Dall’accertamento dell’invalidità civile e/o dell’handicap all’accesso alle prestazioni assistenziali, economiche e sociali: dal progetto di vita individuale, al diritto allo studio; dall’accessibilità di spazi e luoghi all’adozione del Piano di eliminazione delle barriere architettoniche; dal diritto al lavoro alla tutela dei caregiver; dall’amministrazione di sostegno alla tutela contro la violenza nei confronti delle persone con disabilità; dalla compartecipazione alle spese per i servizi socio-sanitari all’accomodamento ragionevole.
Sono stati questi i temi al centro del Convegno che si è tenuto ieri pomeriggio presso la Sala del Consiglio Comunale di Ancona per celebrare la Giornata Internazionale delle persone con disabilità insieme ad un relatore d’eccezione, il Prof.

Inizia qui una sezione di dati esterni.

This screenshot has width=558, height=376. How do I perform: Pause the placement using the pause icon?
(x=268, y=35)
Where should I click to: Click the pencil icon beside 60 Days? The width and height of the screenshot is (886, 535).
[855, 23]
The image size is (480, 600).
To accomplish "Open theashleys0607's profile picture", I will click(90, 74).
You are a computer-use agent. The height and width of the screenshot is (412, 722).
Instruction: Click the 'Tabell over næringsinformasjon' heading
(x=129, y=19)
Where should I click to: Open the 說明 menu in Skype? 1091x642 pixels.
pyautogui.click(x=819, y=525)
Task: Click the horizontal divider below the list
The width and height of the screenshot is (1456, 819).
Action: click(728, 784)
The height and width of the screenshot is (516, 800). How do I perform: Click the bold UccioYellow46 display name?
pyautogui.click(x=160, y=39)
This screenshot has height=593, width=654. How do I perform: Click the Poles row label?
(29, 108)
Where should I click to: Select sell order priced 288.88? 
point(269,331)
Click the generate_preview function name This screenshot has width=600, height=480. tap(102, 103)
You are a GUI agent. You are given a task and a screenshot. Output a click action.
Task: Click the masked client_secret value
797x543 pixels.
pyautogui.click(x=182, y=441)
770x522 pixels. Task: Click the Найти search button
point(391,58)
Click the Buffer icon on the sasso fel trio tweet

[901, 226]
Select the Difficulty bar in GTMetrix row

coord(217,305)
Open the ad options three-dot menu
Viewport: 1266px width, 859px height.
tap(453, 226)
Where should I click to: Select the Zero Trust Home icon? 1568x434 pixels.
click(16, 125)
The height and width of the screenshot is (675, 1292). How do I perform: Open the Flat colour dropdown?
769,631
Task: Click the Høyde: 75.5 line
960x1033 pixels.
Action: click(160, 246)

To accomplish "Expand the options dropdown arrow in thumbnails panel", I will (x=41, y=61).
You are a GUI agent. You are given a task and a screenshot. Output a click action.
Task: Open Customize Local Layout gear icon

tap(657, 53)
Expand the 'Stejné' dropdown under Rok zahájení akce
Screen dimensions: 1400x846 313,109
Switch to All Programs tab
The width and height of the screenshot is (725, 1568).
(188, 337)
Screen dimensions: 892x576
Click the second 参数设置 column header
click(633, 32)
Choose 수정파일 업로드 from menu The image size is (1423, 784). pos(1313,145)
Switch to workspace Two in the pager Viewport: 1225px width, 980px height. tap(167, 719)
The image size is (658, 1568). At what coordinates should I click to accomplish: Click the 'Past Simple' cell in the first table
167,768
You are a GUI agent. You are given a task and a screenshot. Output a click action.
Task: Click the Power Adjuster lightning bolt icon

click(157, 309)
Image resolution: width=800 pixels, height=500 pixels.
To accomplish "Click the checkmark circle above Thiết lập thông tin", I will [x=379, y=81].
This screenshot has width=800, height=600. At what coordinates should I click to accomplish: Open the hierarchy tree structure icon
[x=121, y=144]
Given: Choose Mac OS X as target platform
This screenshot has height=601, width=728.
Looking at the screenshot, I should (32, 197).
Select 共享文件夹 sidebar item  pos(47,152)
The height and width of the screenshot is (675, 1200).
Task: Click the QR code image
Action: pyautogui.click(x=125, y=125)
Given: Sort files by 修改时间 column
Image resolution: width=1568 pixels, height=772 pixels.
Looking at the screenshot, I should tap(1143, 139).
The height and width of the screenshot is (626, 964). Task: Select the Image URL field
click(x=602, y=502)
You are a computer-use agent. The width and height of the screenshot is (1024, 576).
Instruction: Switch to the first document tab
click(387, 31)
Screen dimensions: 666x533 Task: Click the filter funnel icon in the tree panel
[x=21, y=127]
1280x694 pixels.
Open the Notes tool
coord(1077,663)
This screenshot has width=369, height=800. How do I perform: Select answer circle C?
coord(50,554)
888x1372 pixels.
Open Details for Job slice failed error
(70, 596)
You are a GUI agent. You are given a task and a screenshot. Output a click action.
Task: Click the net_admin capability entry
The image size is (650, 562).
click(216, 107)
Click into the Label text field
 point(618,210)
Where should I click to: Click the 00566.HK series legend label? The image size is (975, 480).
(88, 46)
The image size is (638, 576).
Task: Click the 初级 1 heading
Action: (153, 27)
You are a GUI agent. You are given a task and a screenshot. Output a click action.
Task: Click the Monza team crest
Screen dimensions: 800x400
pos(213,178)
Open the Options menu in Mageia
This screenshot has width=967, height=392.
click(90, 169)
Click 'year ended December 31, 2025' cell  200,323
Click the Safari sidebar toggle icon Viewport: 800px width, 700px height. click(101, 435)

Giuseppe Arconzo dell’Università degli studi di Milano, che ci ha accompagnato in un viaggio interessantissimo attraverso la più recente giurisprudenza sui diritti delle persone con disabilità
Nella presentazione del suo libro, edito quest’anno, ci ha spiegato che “più di 800 decisioni nel 2023 – numero certamente sottostimato – ci dicono che ogni giorno nei dodici mesi trascorsi, almeno due persone con disabilità sono state interessate da una pronuncia giudiziaria”.
Infatti, “se anche è vero che non tutte le pronunce hanno un esito favorevole alle persone con disabilità, il ricorso al giudice è oggi un presidio indispensabile per poter assicurare l’effettività dei diritti loro riconosciuti”
Dalla disamina delle varie sentenze si può capire che le istituzioni pubbliche, in particolare quelle locali, fanno fatica ad osservare principi giuridici che dovrebbero considerarsi granitici e molte persone con disabilità sono costrette ad adire le vie legali, con tutte le conseguenze negative che ciò comporta in termini personali ed economici.
Se si considera, inoltre, il fatto che il ricorso al giudice non è uno strumento cui tutte le persone con disabilità ricorrono o possono ricorrere, è facile rilevare che i diritti delle persone con disabilità rimangono purtroppo frequentemente affermati solo sulla carta.
Sono sempre più necessari allora strumenti e strategie in grado di supportare sia le persone con disabilità che gli operatori del settore e le pubbliche amministrazioni nella complessa ma doverosa opera di riconoscimento dei diritti fondamentali e di implementazione della loro tutela.
Il Convegno ha costituito la cornice ideale per la presentazione della Consulta dei diritti delle persone con disabilità del Comune di Ancona che, come ha spiegato il Presidente Simone Giangiacomi, è stata costituta e ha iniziato a lavorare a luglio 2024 proprio come punto di riferimento delle persone con disabilità, le famiglie e le associazioni e organizzazioni che operano sulla disabilità.
Si ringraziano tutti i presenti ed in particolare il Presidente del Consiglio Comunale Dott. Simone Pizzi e l’Assessore ai servizi sociali Avv. Manuela Caucci.